Task to complete » Only the lines from the one containing "Task: Click the info" to the end of the records belong in the output; print them exactly.

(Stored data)
'''

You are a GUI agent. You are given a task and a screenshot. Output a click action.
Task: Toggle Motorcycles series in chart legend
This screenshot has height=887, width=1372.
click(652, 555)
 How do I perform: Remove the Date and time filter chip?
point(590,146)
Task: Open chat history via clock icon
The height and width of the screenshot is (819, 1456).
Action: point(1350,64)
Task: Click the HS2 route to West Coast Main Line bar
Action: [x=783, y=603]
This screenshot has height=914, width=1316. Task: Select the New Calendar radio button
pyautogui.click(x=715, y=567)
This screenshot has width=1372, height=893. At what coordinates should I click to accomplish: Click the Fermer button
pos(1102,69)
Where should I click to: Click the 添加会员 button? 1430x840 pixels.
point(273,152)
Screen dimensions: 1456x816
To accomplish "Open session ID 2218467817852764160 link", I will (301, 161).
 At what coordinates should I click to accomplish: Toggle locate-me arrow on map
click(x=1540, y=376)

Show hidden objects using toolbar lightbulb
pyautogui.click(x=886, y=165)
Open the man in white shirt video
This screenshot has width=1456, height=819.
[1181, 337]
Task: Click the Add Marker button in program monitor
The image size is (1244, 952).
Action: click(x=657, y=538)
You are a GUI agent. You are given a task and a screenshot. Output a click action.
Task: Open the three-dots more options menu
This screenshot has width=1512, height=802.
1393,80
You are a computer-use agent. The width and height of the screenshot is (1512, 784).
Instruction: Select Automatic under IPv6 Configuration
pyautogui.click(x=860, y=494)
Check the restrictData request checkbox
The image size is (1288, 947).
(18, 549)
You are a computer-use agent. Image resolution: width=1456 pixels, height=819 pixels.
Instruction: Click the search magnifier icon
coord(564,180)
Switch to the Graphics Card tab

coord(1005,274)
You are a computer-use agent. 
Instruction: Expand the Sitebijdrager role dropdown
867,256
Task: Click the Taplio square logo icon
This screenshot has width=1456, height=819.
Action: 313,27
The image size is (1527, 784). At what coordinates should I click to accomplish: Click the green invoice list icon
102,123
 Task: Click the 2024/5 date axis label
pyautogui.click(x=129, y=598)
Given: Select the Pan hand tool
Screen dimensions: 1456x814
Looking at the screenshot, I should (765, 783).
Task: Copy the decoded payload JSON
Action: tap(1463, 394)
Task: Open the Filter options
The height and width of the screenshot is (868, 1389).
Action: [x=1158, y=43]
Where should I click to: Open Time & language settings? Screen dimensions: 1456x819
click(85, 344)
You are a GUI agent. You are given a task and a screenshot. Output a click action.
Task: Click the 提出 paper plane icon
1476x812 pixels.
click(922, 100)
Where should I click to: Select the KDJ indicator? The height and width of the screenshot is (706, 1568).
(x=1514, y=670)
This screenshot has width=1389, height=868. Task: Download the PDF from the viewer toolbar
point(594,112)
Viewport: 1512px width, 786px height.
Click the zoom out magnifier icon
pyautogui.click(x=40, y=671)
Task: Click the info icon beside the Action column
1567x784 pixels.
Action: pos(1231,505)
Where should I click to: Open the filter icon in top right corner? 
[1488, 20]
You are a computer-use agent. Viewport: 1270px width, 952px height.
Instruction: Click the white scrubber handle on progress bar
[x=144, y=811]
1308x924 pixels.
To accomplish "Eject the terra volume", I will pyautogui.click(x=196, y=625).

'''

Solution to the exercise »
Task: Click the info icon beside the Action column
1567x784 pixels.
Action: pos(1231,505)
Where should I click to: Open the filter icon in top right corner? 
[1488, 20]
You are a computer-use agent. Viewport: 1270px width, 952px height.
Instruction: Click the white scrubber handle on progress bar
[x=144, y=811]
1308x924 pixels.
To accomplish "Eject the terra volume", I will pyautogui.click(x=196, y=625).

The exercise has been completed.